Intimate bridges to the heart traverse our neurological networks that begin with our eyes.
Eye gaze, if only five seconds; look up and see the person speaking to you across the counter; look up and hold your partner’s gaze when she shares her concerns about the car or the kids.
The practice of training your eyes on the ones you love, extending from five seconds to thirty, will teach you the truth of finding eternity in a minute—it will also prepare you for the simplest, yet most extraordinary, shift you can make to your physical love making.
The vast majority of couples make love in the dark, eyes shut.
Slowly, bringing light, cracking your eyes open to witness the person above or below you, while sharing the most entwined poses available to us, will surprise, bewilder and connect you like nothing else.
This revolutionary approach to love making is harder than it sounds.
Bearing full witness to the person you love, in the act of love making, requires stepping outside of your own experience, in moments when we can be consumed by the power and depth of our own erotic self.
Our sexuality has many expressions: sexual release appears sometimes painful, sometimes ecstatic, sometimes effortful, sometimes the essence of deep appreciation.
We realize, gratefully, that connection is not about how we look; having courage to both witness and be seen, in the many faces that love generates, will make the soil moist between you.
The communication you share in your relationship is the very breath of your love—and also the currency of energy that sustains or depletes the life force between you.
Sharing real intimacy with our words is the source of healing that amends the foundation of your relationship; practice aligning your breathing by listening more to the pauses between the words, to the tone of voice exchanged, to the aspiration of what is trying to be said, rather than just the words alone.
Frequently, we don’t know the language required to express what we need to be heard.
Learning to listen to the message behind the words is a profound daily practice of aligning your breath to your partner’s natural rhythm. By slowing down the communication, you reduce miscommunications, because there is more moisture in the air between you.
This softer space encourages opening in places you might not even have known were closed.
Taking this practice into the bedroom, by deliberately setting your breath together during intercourse, is like adding jet fuel to the heat that penetration generates.
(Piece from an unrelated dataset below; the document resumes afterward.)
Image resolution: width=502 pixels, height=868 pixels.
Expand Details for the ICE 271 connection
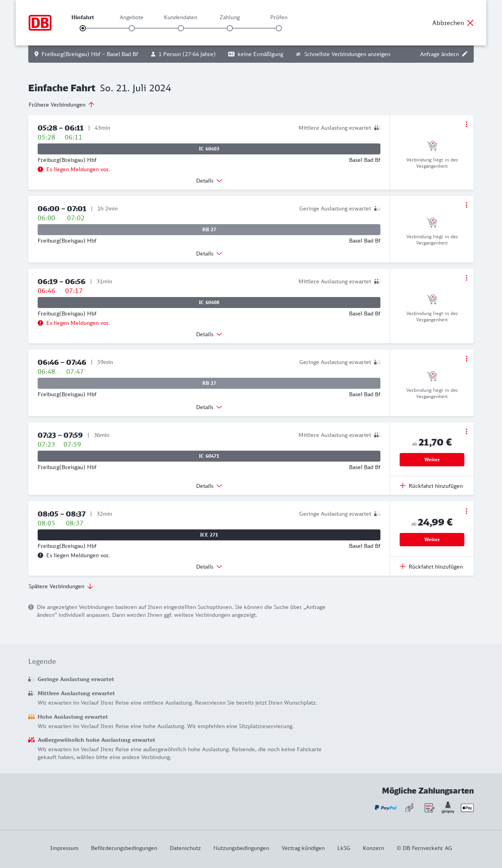209,567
Aligned breathing regulates the container of your passion, so that both partners share the continuous awareness of each other’s deepest states. This kind of sexual listening opens the simple, yet most profound, transformative force of awakened love to your intimate life.
Again, this practice is more challenging than it sounds on the surface.
Adding breath consciousness elevates penetrative rhythms into a rain dance and conversation into connection.